Yuliot mengatakan, saat ini Direktur Jenderal Mineral dan Batu bara (Dirjen Minerba) Tri Winarno sedang melakukan evaluasi secara keseluruhan. Termasuk apa saja yang menjadi kewajiban perusahaan pengelola tambang emas Martabe, dan kewajiban mana saja yang belum dilaksanakan.
Kementerian ESDM juga turut mengevaluasi kewajiban-kewajiban perusahaan di bidang lingkungan untuk melihat kewajiban lingkungan apa saja yang sudah dipenuhi maupun belum dipenuhi oleh PT Agincourt Resources.
“Jadi, sehingga nanti pada saat sudah ada keputusan keberlanjutan proyek Martabe ini, siapa pun yang melanjutkan, itu keputusannya bisa melanjutkan sesuai dengan regulasi yang ada dan juga menjaga lingkungan,” kata Yuliot.
Sementara itu, Chief Operating Officer (COO) Badan Pengelola Investasi Daya Anagata Nusantara (Danantara Indonesia) Dony Oskaria mengatakan, tambang emas Martabe di Sumatera Utara yang dikelola PT Agincourt Resources akan dialihkan ke BUMN baru yakni PT Perminas.
“Ke Perminas.

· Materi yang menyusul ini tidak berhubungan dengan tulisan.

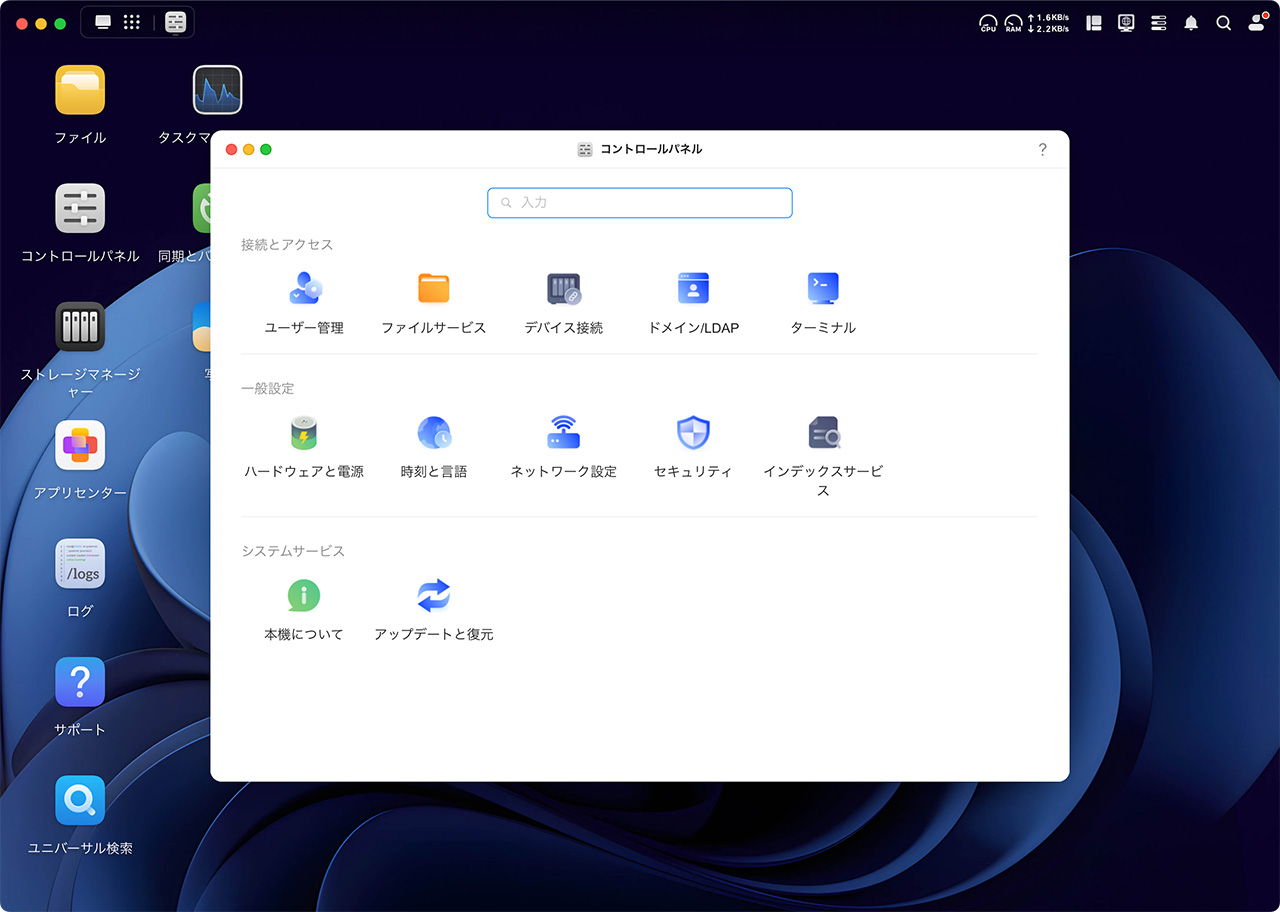Viewport: 1280px width, 912px height.
Task: Open デバイス接続 settings
Action: (563, 300)
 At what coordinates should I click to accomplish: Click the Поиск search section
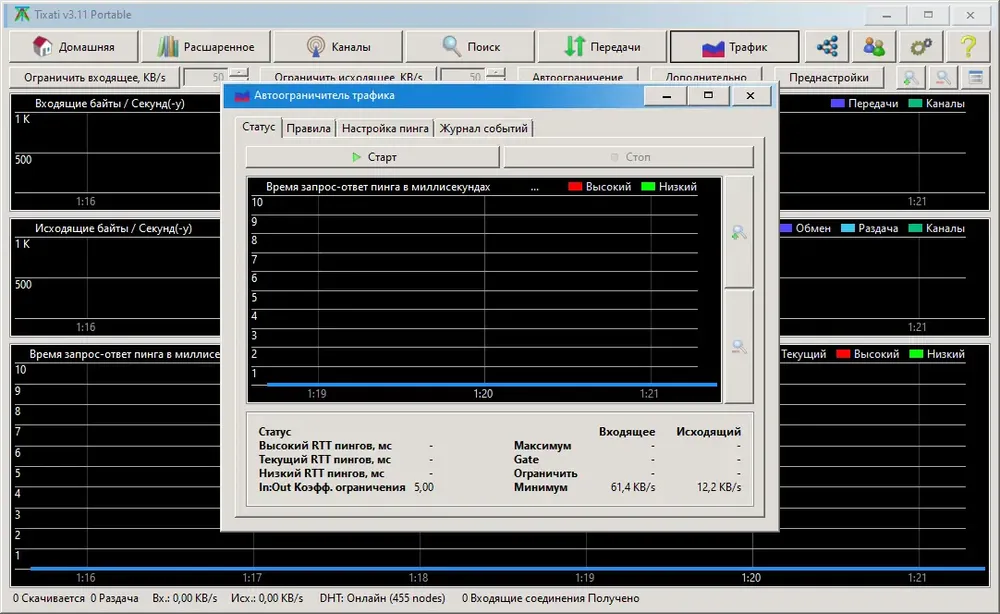pos(470,47)
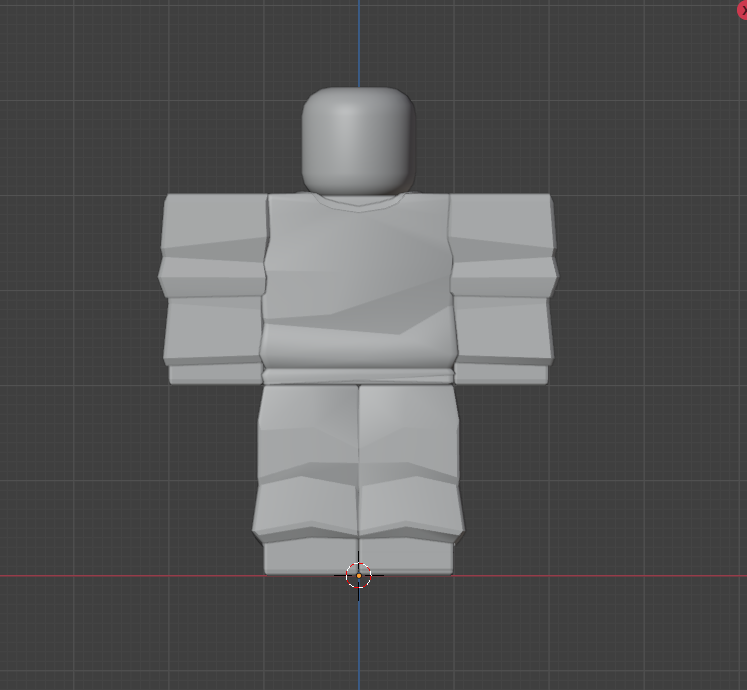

Jadi ada Perusahaan Mineral Nasional (Perminas) yang baru kami bentuk,” ujar Dony ketika ditemui setelah acara “Danantara: Menggerakkan Raksasa, Menyalakan Mesin Ekonomi Indonesia” yang digelar di Jakarta, Rabu (28/1).
Dony mengatakan, Perminas berbeda dengan MIND ID. Pemerintah mengalihkan pengelolaan Agincourt ke Perminas agar bisnisnya berada di bawah Danantara. Nantinya, ia mengatakan, Perminas akan beroperasi langsung di bawah Danantara.
“Pemerintah kan bisnisnya ada di bawah Danantara semua, kan? Tentu diserahkan ke Danantara. (Perminas) perusahaan di bawah Danantara,” ujarnya.